AnonymousFemale2023 · 30/04/2023 00:13

I have this too. It’s horrible and i dread when he goes on nights out, not being controlling but i guess from the uncertainty of what time he will be home/ if he will be ok or get mugged/ if he will spend all his money and leave us short for the month/ drink spiked/lose phone/ will he end up at some randoms house. Also will he shut and lock front door, start cooking/fall asleep/burn house down/ drive whilst over the limit🤨 he feels like a liability

Does he have issues with drinking other than on nights out?

Mamatoalittleboy · 30/04/2023 01:27

Ahh I’m glad it’s not just me. I feel the exact same as you. I’ve found when we’re out or we go somewhere with alcohol involved he finds it hard to stop and can’t say no to a drink.
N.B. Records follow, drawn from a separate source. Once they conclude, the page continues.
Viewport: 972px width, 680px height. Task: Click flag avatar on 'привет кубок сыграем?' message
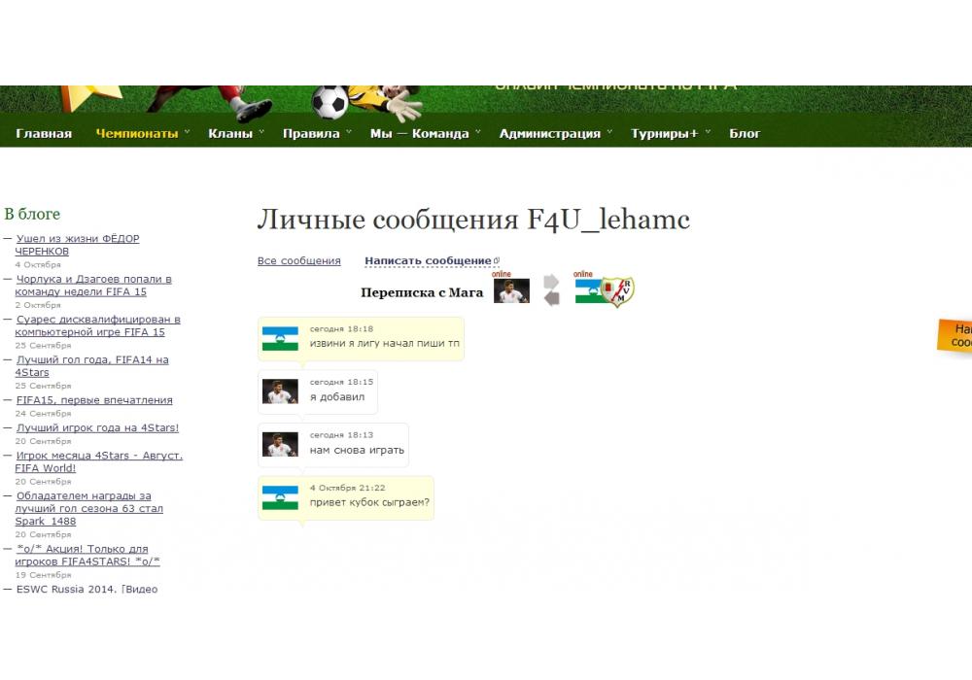coord(280,497)
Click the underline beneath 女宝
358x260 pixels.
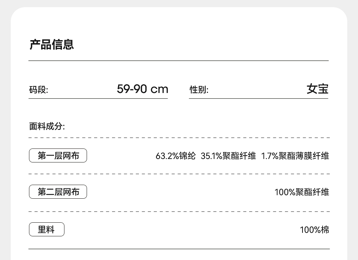pyautogui.click(x=258, y=98)
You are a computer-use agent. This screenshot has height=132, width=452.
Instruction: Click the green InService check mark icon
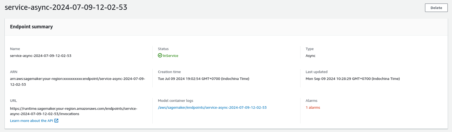(x=160, y=56)
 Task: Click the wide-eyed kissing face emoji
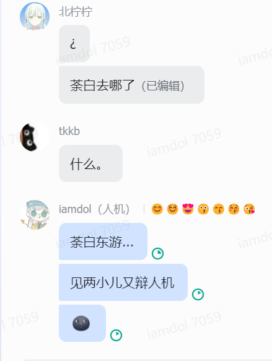tap(203, 209)
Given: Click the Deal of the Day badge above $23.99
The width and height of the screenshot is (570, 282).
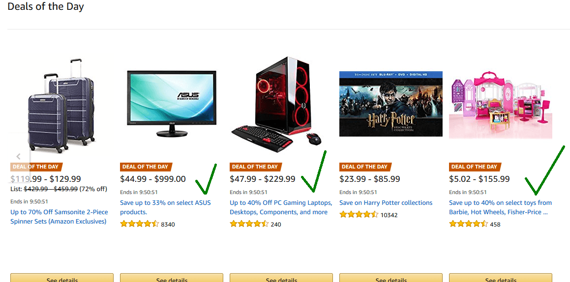Looking at the screenshot, I should pos(365,167).
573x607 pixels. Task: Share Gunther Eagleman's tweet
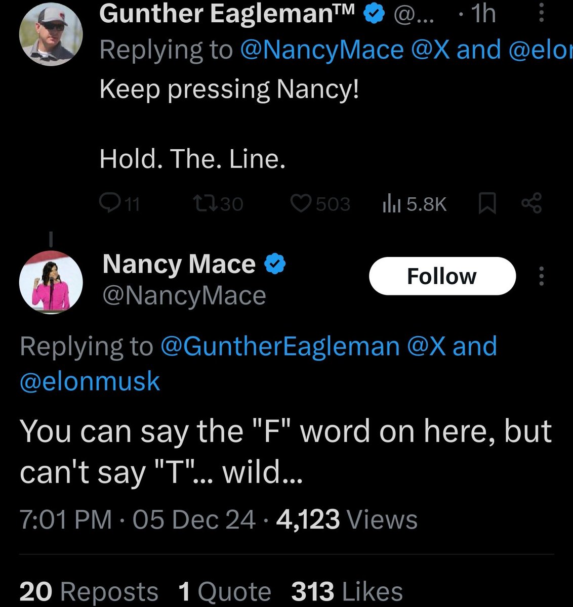coord(531,203)

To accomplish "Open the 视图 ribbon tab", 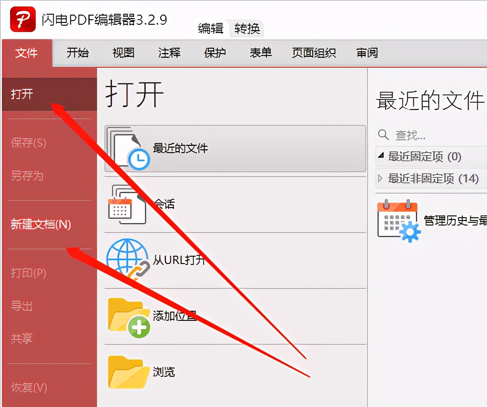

He doesn’t really drink at home though so it’s weird. He works a very stressful job so I don’t know if it’s his way of a release but even so it’s not acceptable. I accept him going out with friends but if I can’t get hold of him if a emergency happens that’s what worries me the most. Just to know where he is, what time he plans to come back or if he’ll be back later than planned would be fine but it’s the shutting off completely, it keeps me up all night until he finally returns

OP posts:
AnonymousFemale2023 · 30/04/2023 11:17

Its a horrible anxious night of not being able to sleep and if you do drop off, waking to find them not next to you, just set you off again worrying

HowRatherGolly · 30/04/2023 11:50

You are right that his lack of respect is making you depressed.
He is drinking and not considering you while he is out all night. He is showing you who is really is. That his time and wants far outweigh your relationship needs. Not to mention your DC.

It is hard to leave a relationship that has been going on for so long.

But would you allow a stranger to treat you this way and then tell you occasionally that they love you?

Or would you get really angry at their treatment of you?

You see you may have lost sight of the fact he chooses to treat you this way, consciously that is his choice and he is fully aware what he is doing. Do you think that is healthy for you or your little one?

Gather your strength and worth and now choose you over him. Its not selfish, as whatever he is giving you is loud and clear selfish and not even close to love. Love does not look and feel like this.

Think of the next 5 years with him the way he is treating you, no amount of devotion from you will change him. He is not a project that you can change. That is on him but for 10 years or so this is his treatment of you. Choose you.